4. Eliminate added sugars from the diet
While adding nutrient dense foods are essential to protect overall brain health, taking away more problematic ingredients is also critical. Studies show that added sugar — often found in sugar sweetened drinks and cereals, candy and pastries — can increase the risk for multiple chronic conditions such as heart disease and type 2 diabetes. Both conditions are linked with worsening brain health.
5. Replace processed foods with real food
Processed foods (often referred to as highly palatable foods) not only skew your brain’s ability to assess hunger — which means you can easily eat large quantities — they replace more nutrient dense foods in the diet. An animal study from Ohio State University found that that just four weeks of consuming processed foods led to memory loss and increased inflammation in rats. However, when the rats were provided omega-3 supplementation, their symptoms reduced.
Author Michael Pollan defined food as “something that comes from nature, was fed from nature, and eventually rots.” Eating more food and fewer manufactured calories may be a great step towards strengthening brain health.
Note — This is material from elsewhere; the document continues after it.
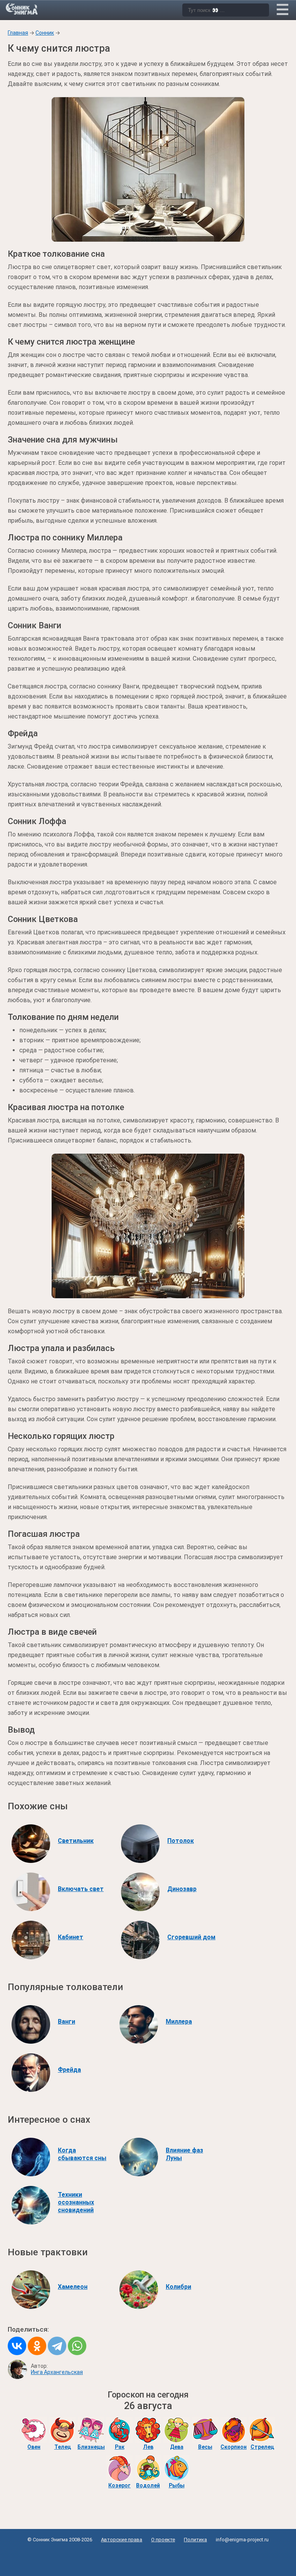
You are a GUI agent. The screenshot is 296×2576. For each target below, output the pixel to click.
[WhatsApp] (77, 2346)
Instead of a frozen dinner with multiple ingredients, for example, choose grilled salmon with a side of broccoli, or wilted spinach with lentils and brown rice. For snacks, eliminate the potato chips and replace them with mixed nuts, roasted chickpeas or celery with almond butter.
Protecting our brains as we age is doable. Get more nutritional bang for your buck by choosing foods that are nutrient dense — and give your brain the TLC it deserves.